[Pixel coordinate grounding data]
==================================================

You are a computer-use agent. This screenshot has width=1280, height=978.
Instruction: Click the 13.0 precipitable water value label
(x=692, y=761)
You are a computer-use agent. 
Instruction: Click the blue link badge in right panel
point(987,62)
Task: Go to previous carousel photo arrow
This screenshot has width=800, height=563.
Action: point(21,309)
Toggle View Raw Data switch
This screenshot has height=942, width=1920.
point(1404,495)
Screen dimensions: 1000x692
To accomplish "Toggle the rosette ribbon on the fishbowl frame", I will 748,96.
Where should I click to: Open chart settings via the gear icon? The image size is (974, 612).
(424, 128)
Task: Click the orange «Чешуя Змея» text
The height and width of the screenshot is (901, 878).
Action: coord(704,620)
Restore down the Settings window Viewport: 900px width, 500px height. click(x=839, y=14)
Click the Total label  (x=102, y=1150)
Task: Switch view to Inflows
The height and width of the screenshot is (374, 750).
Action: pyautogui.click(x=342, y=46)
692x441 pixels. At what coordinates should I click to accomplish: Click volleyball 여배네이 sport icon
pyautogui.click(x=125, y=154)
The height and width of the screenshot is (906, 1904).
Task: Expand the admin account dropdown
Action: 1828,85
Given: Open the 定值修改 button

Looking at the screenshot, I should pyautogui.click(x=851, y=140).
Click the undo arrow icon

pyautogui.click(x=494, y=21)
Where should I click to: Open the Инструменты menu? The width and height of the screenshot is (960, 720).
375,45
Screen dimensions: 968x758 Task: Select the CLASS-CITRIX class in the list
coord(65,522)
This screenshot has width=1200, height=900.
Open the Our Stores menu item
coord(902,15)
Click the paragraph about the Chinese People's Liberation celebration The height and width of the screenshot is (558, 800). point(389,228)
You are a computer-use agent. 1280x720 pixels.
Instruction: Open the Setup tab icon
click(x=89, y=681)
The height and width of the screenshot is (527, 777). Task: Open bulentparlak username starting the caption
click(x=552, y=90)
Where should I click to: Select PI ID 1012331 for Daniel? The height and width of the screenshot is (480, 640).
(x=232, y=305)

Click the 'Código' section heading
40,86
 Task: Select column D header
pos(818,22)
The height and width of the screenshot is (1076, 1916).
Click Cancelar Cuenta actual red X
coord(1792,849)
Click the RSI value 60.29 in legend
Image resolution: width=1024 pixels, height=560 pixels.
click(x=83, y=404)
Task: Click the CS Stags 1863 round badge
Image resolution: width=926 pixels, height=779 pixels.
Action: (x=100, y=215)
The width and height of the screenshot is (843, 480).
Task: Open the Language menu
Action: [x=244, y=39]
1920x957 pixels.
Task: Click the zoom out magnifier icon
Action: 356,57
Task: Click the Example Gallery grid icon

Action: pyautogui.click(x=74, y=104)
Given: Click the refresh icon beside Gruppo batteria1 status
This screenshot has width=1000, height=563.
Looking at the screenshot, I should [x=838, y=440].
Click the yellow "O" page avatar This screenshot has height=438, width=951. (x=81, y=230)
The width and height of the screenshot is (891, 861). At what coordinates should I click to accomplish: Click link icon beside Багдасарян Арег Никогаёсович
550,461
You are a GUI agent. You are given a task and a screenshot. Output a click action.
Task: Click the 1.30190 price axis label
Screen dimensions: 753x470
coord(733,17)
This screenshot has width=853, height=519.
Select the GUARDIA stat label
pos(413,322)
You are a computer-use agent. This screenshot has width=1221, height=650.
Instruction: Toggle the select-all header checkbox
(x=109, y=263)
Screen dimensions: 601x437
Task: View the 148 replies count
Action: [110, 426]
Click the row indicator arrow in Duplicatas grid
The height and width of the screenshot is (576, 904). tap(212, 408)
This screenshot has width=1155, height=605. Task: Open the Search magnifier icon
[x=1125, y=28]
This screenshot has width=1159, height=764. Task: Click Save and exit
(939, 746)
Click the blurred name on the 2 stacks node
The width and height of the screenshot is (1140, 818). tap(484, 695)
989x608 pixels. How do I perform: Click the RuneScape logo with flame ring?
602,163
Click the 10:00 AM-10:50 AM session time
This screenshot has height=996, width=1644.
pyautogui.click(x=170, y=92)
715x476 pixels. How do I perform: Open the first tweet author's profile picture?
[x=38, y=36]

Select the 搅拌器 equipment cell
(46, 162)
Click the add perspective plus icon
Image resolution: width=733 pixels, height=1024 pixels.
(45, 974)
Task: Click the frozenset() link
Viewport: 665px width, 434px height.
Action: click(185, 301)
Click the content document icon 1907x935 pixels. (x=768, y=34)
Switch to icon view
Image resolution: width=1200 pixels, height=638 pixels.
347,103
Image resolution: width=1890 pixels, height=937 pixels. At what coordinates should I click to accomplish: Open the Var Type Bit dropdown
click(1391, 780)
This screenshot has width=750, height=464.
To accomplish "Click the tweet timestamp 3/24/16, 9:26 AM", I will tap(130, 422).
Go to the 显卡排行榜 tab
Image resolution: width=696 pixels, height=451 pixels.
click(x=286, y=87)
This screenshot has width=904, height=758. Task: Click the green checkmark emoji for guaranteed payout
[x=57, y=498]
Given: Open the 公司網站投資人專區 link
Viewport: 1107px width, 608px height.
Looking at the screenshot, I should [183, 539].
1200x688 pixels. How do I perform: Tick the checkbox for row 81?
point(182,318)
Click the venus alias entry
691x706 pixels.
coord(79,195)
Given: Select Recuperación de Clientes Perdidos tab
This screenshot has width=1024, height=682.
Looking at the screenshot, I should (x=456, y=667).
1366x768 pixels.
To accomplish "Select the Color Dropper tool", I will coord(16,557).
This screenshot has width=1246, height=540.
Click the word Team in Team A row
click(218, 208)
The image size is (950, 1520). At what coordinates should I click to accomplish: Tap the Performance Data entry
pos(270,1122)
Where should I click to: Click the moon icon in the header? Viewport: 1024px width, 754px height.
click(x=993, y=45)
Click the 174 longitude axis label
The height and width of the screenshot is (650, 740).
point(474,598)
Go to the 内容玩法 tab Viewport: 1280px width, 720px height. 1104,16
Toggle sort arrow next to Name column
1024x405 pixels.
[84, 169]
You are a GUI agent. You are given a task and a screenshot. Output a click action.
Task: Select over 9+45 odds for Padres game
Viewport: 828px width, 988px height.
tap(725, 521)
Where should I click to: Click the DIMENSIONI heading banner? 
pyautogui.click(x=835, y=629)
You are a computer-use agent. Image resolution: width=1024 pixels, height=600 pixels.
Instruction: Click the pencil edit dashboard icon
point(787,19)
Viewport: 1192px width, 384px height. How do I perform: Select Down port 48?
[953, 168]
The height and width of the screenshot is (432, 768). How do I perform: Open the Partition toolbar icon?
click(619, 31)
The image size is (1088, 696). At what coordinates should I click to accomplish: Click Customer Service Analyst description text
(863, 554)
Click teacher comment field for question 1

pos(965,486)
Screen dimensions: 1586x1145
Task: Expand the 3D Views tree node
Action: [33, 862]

==================================================

◆ **TASK DIRECTIONS**: Reproduce every line from the entries that holds the word "agent".

◆ **OUTPUT FOR THIS EXERCISE**:
You are a computer-use agent. This screenshot has width=1280, height=978.
You are a computer-use agent. 
You are a computer-use agent. 1280x720 pixels.
You are a GUI agent. You are given a task and a screenshot. Output a click action.
You are a computer-use agent. This screenshot has width=1221, height=650.
You are a GUI agent. You are given a task and a screenshot. Output a click action.
You are a computer-use agent. Image resolution: width=1024 pixels, height=600 pixels.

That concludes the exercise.